SUPPLIED RECORDS:
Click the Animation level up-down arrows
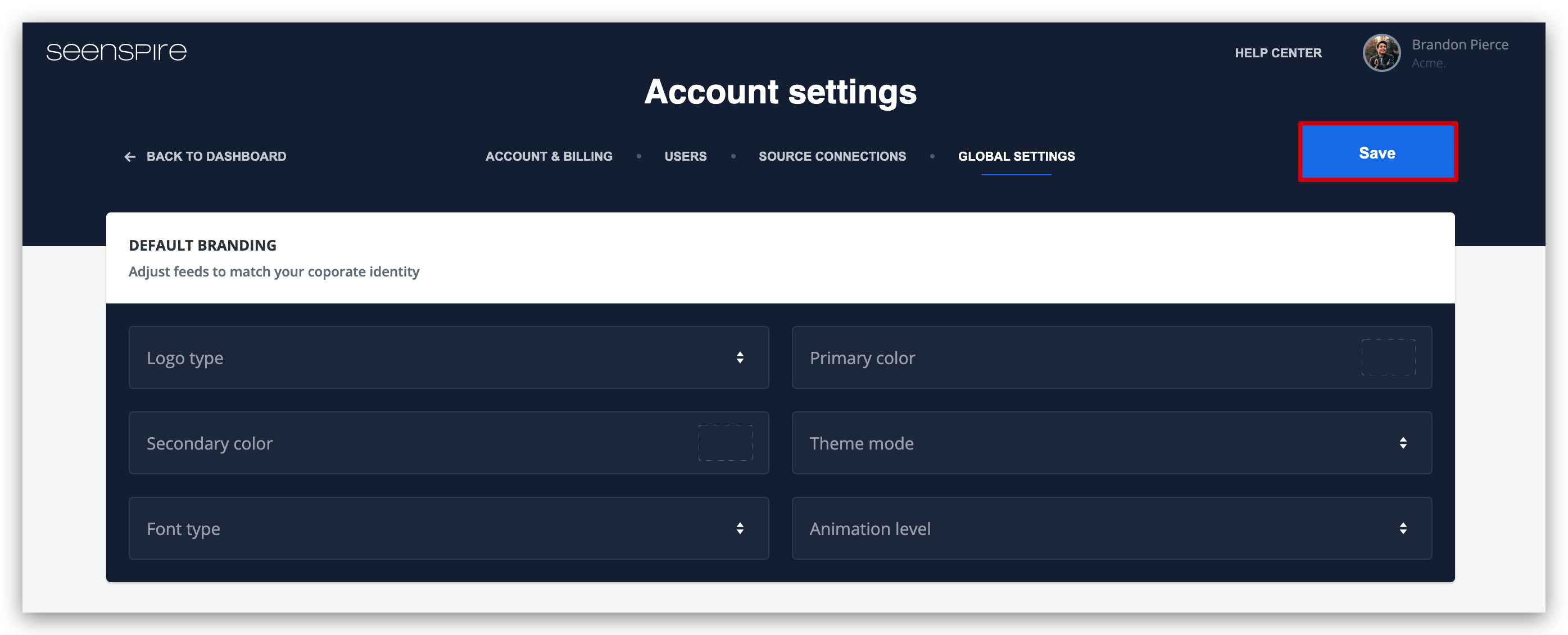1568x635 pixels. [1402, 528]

--

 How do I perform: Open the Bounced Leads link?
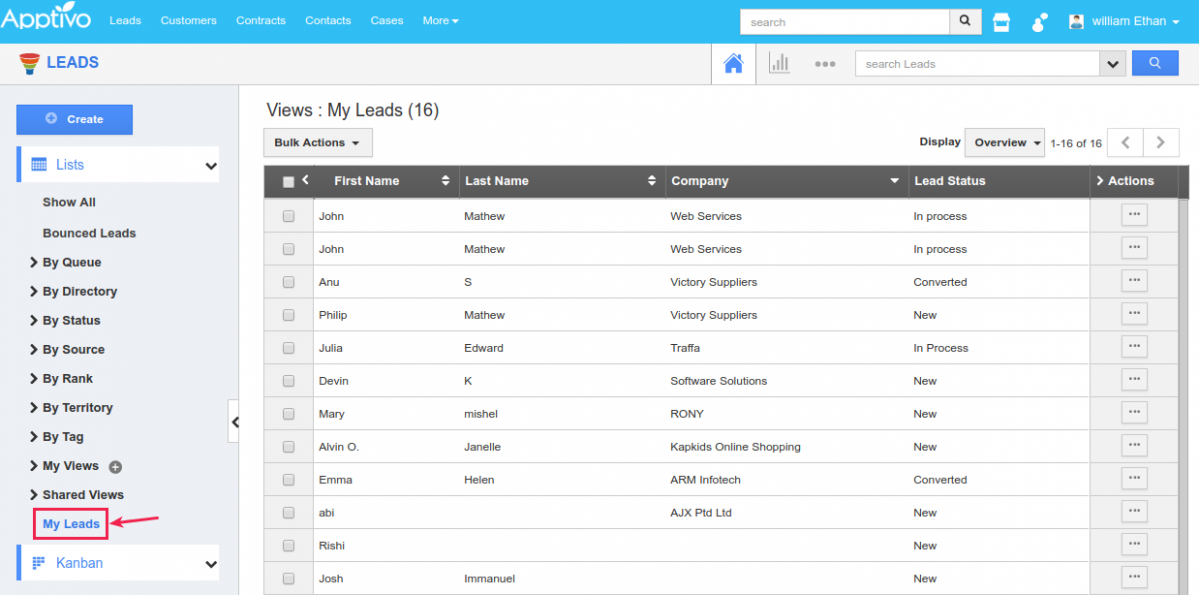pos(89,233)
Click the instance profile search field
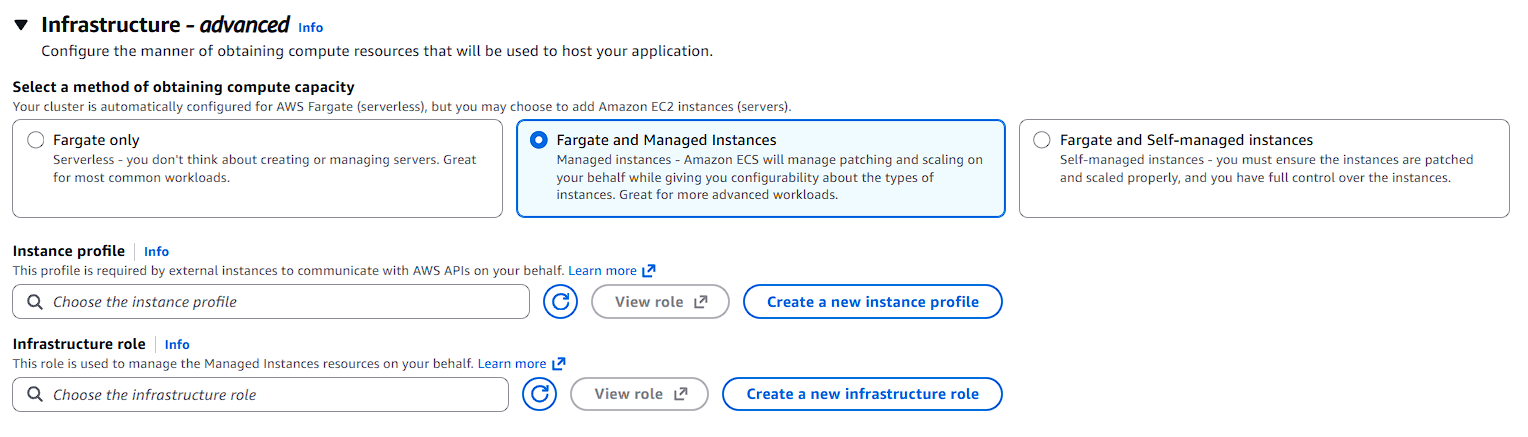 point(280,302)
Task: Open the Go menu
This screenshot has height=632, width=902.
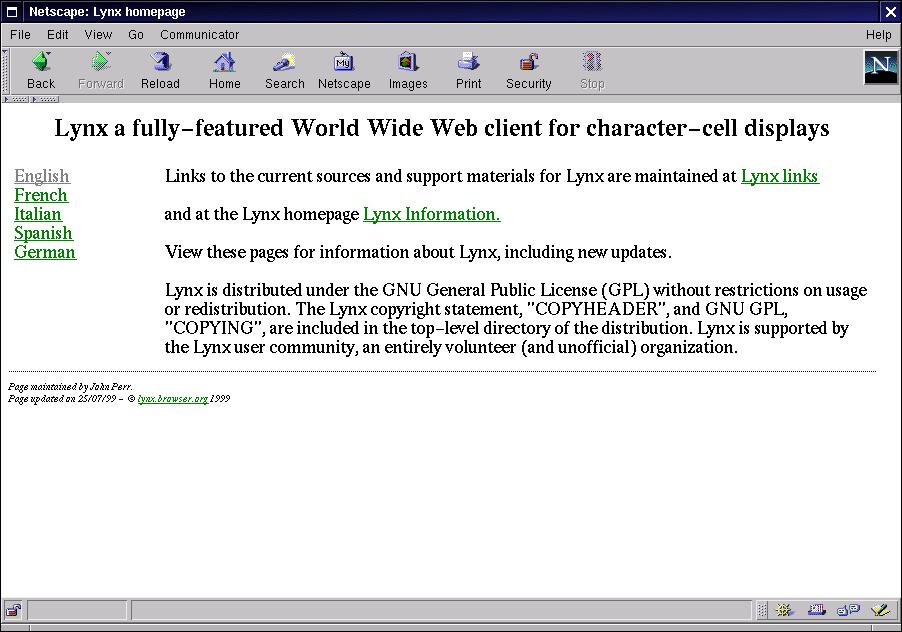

WHAT THE TASK REQUIRES:
Everything above from the line that has "How do I perform: Open" down to the line that has "This screenshot has height=632, width=902." should be output exactly, with both of those lines included. Leave the pictures behind.

SOLUTION:
 How do I perform: Open the Bounced Leads link?
pos(89,233)
Click the instance profile search field
 point(280,302)
Task: Open the Go menu
This screenshot has height=632, width=902.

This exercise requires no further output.